Born in 1923, Lichtenstein was brought up by relatively wealthy Jewish parents and doesn’t seem to have shown much artistic inclination until he had graduated from high school. He enrolled at the Art Students League of New York and was taught by Reginald Marsh, an artist who was known for his Paintings of New York and Coney Island.
This period seems to have sparked his enthusiasm as he then enrolled at Ohio State University for a degree in fine arts. He enlisted in the U.S. Army in 1943 and, following the cessation of conflict, completed his degree at Ohio, partly under the supervision of Hoyt L. Sherman. It was Sherman’s ‘flash room’ technique (flashing an image onto a screen briefly and asking his student to copy it) which is thought to have influenced Lichtenstein’s future work.
After graduation Lichtenstein stayed on at Ohio to take part in the graduation programme and become an art instructor. While he was working at Ohio he held his first exhibition 1951 at the Carlebach Gallery in New York.

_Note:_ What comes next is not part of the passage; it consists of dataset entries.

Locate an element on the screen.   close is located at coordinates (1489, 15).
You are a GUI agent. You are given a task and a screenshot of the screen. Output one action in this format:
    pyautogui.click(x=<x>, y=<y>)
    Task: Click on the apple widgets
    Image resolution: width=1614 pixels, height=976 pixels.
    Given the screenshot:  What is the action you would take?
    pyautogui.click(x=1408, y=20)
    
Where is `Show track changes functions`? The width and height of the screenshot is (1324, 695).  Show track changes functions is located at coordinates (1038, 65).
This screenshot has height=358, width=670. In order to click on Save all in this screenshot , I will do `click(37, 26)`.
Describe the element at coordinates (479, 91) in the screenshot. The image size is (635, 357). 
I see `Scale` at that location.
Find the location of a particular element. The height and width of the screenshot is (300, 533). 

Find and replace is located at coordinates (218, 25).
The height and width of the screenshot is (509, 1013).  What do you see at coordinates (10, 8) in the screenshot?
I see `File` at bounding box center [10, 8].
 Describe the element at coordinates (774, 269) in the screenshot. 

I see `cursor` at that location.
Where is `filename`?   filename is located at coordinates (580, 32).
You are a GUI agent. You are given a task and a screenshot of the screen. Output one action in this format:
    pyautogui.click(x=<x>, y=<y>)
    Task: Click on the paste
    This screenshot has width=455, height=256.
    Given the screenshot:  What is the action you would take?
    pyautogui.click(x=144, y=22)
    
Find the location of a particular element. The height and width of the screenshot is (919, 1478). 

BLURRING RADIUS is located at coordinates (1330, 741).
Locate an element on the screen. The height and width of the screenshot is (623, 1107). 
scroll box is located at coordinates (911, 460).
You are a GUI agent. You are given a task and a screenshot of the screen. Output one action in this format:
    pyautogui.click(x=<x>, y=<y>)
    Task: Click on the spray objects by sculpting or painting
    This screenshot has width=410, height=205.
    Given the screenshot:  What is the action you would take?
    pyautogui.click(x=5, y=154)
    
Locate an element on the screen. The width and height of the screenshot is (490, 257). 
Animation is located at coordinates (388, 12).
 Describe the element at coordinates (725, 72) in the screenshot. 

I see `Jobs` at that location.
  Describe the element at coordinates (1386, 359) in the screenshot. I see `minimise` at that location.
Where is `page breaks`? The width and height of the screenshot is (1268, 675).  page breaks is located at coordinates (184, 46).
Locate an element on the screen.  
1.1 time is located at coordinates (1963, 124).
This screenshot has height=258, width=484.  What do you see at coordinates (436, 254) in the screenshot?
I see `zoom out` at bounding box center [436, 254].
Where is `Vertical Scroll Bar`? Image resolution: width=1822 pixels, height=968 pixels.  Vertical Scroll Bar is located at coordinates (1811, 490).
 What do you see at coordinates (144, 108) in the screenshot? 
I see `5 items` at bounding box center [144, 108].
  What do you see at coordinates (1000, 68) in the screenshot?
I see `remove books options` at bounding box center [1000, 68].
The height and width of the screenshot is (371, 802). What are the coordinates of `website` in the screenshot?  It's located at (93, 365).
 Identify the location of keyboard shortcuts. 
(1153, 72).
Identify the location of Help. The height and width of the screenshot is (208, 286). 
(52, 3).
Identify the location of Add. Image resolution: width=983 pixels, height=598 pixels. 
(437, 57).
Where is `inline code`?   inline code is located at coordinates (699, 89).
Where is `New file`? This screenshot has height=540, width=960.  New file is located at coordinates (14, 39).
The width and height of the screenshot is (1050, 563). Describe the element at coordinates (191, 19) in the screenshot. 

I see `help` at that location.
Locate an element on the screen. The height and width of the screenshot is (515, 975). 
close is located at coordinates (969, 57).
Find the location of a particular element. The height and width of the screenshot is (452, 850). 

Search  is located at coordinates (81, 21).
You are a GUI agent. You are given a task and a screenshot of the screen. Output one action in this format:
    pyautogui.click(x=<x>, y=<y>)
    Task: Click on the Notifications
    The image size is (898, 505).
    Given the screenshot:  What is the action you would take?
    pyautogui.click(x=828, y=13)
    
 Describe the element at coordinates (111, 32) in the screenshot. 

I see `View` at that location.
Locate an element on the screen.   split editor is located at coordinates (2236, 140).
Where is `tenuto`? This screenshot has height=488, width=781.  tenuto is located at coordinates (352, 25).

This was a relatively impoverished period for Lichtenstein and it lasted until the early 1960s. He took a number of different non-painting jobs to make ends meet while back in the studio he was experimenting with Expressionism and Cubism.
New Jersey’s Rutgers University was where he took a teaching job in 1960 and also where he met Allan Kaprow, a pioneer of Performance Art and another heavy influence on Lichtenstein’s work. It was in 1961 that Lichtenstein began to produce the work with which we are now familiar; cartoon prints and commercially-influenced work. The critiques of consumerism in his work at this stage unmistakably overlaps that of his contemporary, Andy Warhol. Drowning Girl (1963) is one of the best known pieces of art from this period.
Lichtenstein’s star rose incredibly quickly in 1961 and his work began to be featured at New York’s Castelli Gallery. A one-man exhibition followed in 1962 at which every piece of work was bought before it even opened. As his domestic and international fame grew in the early 1960s, Lichtenstein packed in his teaching job at Rutgers and moved to New York to paint full time.
Perhaps his most famous work is one that now hangs in the Tate Modern in London. Whaam (1963) is taken from a DC Comics strip called American Men of War and uses the Magna acrylic resin paint which Lichtenstein favoured. Whaam is also a good example of why Lichtenstein courted some controversy for this type of work. To all intents and purposes these comic strip panels just appeared to be copies of the originals and by 1965 he had pretty much finished with this phase of his work. Jack Cowart, of the Liechtenstein Foundation, defends the work as follows: “Roy’s work was a wonderment of the graphic formulae and the codification of sentiment that had been worked out by others. The panels were changed in scale, color, treatment, and in their implications. There is no exact copy.” Most importantly, Lichtenstein saw the creative process in his own process – he seemed unconcerned whether or not anyone else saw it that way.